Are we there yet? No.

Be here now. You will know when.

Then begin again.

 

Once, on a train trip across the country, we made a station stop at a town at the foot of the Rockies, the next stop a mountain range away.  A harried mother with two young children in tow got on, and were barely settled before one of the children plaintively asked, “Are we there yet?”

 

Is this not a question we ask ourselves in one way or another in our journey through life?  When will I know I’ve made it?  Why is the journey so often hard and uncertain? When will I reach my life goals?  When will my journey with and toward God feel clear, settled, and sure?

 

When, in your life journey, have questions like these come to you? What were they? Inwardly, how did you respond at first?

 

For much of my life I organized my journey around concrete goals – getting good grades in high school, getting into college and graduate school, finding a meaningful and rewarding job.  And I mapped out for myself the steps to get there. And, by any reasonable standards, achieved them one by one. 

 

But often we experience a deconstruction of this destination-oriented approach to life, usually toward the middle of life’s journey when we begin to question the goals we have pursued and ask, “Isn’t there something more?”  In The Divine Comedy, Dante writes, "In the middle of the road of my life I awoke in a dark wood where the true way was wholly lost to me."  We discover that though we have indeed arrived at destinations we have set for ourselves, there is something more calling to us and we do not quite know what it is.

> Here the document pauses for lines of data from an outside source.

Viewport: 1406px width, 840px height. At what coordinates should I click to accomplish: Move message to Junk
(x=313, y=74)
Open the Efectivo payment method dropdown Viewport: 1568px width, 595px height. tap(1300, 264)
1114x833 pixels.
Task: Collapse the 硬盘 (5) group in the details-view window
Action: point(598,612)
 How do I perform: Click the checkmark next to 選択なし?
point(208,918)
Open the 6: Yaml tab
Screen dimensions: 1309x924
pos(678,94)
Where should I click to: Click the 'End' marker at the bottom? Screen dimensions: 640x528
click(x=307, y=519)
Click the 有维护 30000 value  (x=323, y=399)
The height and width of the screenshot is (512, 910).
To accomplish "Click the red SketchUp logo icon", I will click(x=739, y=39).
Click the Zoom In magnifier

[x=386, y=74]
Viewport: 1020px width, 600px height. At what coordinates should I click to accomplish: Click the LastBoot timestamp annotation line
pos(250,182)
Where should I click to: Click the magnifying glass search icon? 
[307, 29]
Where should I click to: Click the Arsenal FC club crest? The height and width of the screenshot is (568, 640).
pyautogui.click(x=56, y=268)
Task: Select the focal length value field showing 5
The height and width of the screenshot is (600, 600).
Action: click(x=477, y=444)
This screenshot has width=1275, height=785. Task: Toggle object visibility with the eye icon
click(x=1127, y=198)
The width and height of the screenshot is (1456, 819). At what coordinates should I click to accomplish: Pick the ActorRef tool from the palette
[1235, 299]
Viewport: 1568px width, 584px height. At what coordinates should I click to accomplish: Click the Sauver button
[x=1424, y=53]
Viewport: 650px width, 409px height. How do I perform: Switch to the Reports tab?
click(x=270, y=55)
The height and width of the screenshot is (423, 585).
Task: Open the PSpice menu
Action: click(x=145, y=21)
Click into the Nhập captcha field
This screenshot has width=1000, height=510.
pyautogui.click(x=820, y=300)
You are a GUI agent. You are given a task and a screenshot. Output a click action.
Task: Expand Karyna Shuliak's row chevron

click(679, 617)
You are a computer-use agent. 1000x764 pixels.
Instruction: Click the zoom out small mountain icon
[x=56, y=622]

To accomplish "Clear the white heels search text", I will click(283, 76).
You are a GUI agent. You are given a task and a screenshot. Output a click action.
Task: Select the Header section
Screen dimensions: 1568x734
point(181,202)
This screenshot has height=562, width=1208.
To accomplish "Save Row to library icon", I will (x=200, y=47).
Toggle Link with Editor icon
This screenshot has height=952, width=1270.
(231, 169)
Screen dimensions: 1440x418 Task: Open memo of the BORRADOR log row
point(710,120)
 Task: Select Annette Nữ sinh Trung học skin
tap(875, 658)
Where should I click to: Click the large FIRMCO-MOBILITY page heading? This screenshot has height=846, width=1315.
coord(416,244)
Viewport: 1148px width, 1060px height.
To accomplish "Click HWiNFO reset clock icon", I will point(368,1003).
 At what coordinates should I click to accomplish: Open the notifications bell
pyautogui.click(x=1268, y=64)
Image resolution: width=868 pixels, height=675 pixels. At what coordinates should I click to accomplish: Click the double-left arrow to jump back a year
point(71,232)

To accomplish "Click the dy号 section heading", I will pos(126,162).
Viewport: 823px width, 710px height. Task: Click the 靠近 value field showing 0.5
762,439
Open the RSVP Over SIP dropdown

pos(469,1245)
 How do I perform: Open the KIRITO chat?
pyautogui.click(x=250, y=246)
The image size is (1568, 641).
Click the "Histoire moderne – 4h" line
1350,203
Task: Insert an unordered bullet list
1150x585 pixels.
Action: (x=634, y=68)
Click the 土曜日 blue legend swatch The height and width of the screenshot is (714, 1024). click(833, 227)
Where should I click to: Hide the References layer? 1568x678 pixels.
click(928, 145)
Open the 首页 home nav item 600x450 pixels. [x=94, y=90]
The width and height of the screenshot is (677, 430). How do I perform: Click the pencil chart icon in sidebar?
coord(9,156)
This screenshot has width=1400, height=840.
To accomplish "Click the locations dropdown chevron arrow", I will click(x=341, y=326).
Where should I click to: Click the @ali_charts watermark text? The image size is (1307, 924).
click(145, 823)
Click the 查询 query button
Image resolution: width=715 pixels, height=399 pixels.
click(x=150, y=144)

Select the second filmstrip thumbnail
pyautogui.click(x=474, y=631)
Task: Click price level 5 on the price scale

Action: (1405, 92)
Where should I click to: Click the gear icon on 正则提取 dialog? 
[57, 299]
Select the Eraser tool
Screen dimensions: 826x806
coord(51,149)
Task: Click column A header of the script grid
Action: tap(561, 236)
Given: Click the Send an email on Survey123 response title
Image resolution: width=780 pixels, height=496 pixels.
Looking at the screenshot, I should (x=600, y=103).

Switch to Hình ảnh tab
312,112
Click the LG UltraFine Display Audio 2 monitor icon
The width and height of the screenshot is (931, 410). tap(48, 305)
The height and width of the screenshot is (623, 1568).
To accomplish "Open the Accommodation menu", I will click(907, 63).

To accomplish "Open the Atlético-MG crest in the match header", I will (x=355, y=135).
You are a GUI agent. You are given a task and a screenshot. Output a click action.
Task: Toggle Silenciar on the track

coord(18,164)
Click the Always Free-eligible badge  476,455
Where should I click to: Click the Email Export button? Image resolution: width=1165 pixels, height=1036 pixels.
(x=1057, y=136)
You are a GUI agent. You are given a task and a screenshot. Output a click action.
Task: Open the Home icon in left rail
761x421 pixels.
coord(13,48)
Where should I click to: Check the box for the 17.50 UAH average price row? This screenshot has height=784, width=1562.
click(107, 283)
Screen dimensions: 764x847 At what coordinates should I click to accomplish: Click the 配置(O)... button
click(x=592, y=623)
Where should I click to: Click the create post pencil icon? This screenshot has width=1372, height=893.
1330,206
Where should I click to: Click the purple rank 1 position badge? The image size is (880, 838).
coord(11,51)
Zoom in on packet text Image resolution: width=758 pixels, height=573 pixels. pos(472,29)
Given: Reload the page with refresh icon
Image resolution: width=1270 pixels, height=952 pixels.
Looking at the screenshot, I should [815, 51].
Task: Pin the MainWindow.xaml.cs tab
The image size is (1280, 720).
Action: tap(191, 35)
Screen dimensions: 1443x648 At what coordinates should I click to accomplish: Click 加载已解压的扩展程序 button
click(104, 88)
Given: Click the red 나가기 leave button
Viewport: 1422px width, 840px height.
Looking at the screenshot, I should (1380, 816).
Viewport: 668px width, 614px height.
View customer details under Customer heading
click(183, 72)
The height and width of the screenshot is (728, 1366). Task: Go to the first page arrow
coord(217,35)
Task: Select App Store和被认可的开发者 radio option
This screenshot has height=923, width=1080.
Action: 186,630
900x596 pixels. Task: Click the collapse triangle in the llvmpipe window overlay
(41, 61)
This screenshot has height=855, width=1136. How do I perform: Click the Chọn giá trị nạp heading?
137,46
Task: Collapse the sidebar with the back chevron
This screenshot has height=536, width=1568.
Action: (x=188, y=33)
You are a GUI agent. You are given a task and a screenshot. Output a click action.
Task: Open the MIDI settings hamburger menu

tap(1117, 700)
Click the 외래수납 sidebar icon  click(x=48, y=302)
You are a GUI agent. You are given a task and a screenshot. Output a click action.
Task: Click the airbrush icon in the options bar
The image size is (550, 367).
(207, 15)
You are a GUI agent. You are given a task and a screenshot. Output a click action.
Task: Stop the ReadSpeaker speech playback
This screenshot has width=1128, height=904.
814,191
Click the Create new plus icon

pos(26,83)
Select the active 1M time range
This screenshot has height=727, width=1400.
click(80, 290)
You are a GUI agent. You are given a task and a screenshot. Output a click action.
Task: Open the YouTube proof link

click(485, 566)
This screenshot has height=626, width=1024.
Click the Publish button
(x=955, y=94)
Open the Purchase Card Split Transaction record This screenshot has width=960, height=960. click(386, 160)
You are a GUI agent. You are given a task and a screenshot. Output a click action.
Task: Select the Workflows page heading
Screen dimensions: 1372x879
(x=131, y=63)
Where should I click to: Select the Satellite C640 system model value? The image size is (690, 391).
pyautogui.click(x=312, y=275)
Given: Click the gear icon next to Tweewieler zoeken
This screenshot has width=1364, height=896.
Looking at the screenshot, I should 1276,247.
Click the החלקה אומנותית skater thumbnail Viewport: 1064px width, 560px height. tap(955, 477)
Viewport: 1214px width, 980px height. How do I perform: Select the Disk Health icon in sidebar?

Has such an awakening been part of your journey?  What was called into question? In what ways, if any, have you regained your footing?

 

If we remain engaged with the journey, we set out again but travel in a new way — not toward a goal or destination we have set for ourselves, but by a way of traveling that leads us to we-know-not-yet-where but trust we will recognize when we find it.  For Irish Celtic pilgrims of the Middle Ages, this was known as traveling until you find “your place of resurrection.”  It is a sense of traveling with accompaniment — by the mystery of the inner call that compels us onward.

 

Once I was hiking on the sacred island of Iona off the coast of Scotland and noticed a hillock nearby with a trail leading to the top, which was not far away.  Seeking the top, I set out up the trail.  But upon reaching the top as I saw it from below, I realized it was a false summit and the actual top was higher up.  So, I hiked on and upon reaching the next summit discovered once again that I was not yet at the top.  After this occurred a couple more times, I did reach the summit of this hill, from which the view was far more encompassing that from the foot or from each of the false summits along the way. 

 

I think this is what our spiritual journey is like; each new “summit” we reach, each new “destination” is at the same time the starting point for the next segment of the journey.  It is a place of wider vision, of expansion, of greater maturity, yet it is not “there yet,” wherever “there” may be. If we think we have arrived at the end of our journey, we have not really started at all.

 

The poet, Seamus Heaney, speaking of poetry, makes a similar observation: poetry (I would expand this to life) has been “a journey where each point of arrival … turned out to be a stepping stone rather than a destination. (Nobel lecture: “Crediting Poetry” 2014)

 

For me, this is not discouragement as exemplified in the young child who complained “Are we there yet?” but is a hopeful awareness that further growth, further unfolding of wisdom, beauty, goodness, and love are always before us.  Although we do “arrive” — over and over at ever new places — there is always the “more” that remains before us, the further adventure of the journey.

 

What is it like for you (or would it be like) to conceive of life as this ever-expanding journey: no final arrival yet ongoing movement toward “the more”?